Chapter 5 shows the expansion of the manly celibate ideology by examining the thirteenth-century province of Normandy after its separation from England. The pastoral revolution of the thirteenth century brought an expanded model of religious manliness to Normandy, disseminated through councils and synods and enforced by a series of reforming archbishops. Once closed off to papal reform initiatives, Normandy opened the door to these reform canons as they originated in Lateran IV and were reissued throughout the province. Bishops now had more legal control over priestly behavior and also more means of effective enforcement. They expanded their reach to control not only clerical sexuality but also priestly conduct and appearance. The apex of reform was reached with the episcopacy of archbishop Odo Rigaldus of Rouen, whose sermons preached the very ideals embodied in pastoral reform.
Chapter 6 illustrates the state of the priestly body in the thirteenth century, when reform was extended beyond the chaste body, to a new clerical manliness built on appearance, behavior, and comportment. By the mid-thirteenth century, reform was successful for the elite clergy in Normandy; they were largely celibate, and they embraced, for the most part, the ideology of the manly celibate. This chapter shows the contrast between the “monasticized” elite and the rank-and-file parish clergy by focusing on the reform efforts of Odo Rigaldus. Thirteenth-century Norman priests exhibited inappropriate behavior beyond sexual activity and clerical marriage; they gambled, frequented taverns, engaged in violent behavior, and wore inappropriate secular clothing, all aspects of lay manliness in rural Normandy. Parish clerics were caught between the social status of a cleric and acceptance into a community of their peers. New legal maneuvers were used to eradicate scandal but also to serve as a mechanism to control priestly behavior and appearance.
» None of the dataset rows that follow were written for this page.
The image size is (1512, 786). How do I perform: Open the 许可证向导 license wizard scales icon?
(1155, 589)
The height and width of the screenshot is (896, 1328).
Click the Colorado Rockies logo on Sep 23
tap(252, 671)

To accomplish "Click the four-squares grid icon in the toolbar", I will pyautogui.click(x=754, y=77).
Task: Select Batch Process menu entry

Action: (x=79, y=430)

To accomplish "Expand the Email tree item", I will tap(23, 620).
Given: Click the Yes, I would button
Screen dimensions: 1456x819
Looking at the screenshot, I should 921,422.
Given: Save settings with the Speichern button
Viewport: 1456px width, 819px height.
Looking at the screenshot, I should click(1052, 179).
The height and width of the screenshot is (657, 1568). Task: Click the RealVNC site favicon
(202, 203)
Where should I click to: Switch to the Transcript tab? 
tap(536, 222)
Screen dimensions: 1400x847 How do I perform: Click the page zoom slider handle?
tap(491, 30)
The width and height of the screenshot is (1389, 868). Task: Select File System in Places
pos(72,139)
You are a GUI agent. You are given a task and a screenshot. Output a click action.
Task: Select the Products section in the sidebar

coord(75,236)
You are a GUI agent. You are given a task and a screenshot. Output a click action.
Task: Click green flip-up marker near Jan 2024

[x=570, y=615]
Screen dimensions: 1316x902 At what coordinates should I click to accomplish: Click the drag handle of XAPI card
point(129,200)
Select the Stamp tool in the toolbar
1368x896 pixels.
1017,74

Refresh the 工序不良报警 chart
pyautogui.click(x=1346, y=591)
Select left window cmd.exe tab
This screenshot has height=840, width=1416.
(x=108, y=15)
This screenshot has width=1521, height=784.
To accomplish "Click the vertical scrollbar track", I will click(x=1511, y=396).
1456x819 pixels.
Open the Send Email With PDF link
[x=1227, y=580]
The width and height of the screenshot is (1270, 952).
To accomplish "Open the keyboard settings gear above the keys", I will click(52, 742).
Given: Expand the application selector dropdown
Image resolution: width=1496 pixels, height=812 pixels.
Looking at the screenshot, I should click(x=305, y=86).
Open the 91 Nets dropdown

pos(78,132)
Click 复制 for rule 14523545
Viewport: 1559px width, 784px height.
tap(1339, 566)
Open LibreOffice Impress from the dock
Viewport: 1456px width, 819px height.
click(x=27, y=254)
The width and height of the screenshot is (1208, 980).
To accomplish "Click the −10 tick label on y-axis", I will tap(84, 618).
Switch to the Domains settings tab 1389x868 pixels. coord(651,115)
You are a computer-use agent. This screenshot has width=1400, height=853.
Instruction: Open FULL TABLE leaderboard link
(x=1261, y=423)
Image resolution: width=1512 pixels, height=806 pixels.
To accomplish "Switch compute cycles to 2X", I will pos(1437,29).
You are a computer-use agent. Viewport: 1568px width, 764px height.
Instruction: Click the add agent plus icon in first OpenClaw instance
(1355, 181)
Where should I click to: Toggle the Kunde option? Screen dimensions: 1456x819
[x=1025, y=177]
During the period of ecclesiastical reform in England and Normandy, the real struggle of masculinity occurred not between the clergy and laity but between monastic reformers and the secular clergy. Celibacy was the crucial issue of this period, but it was not the only conflict that would emerge between these groups. Monastics and seculars would compete in a gendered arena, one in which women did not have an explicit role. As the seeds of reform sprouted, the radical changes in religious life clashed with traditional clerical culture. As these reforming ideals took root, the upper clergy began the transformation from householder to celibate elite. By the middle of the thirteenth century, when virtually all the bishops of England and Normandy were chaste and lived and supported the ideal of the manly celibate, the lower clergy were still unreformed. The extension of the manly priest model to include behavior and appearance made it even more difficult for the parish clergy to embrace their religious status as priests, to function in a social sphere that isolated them from the very deeds that equated manliness to them.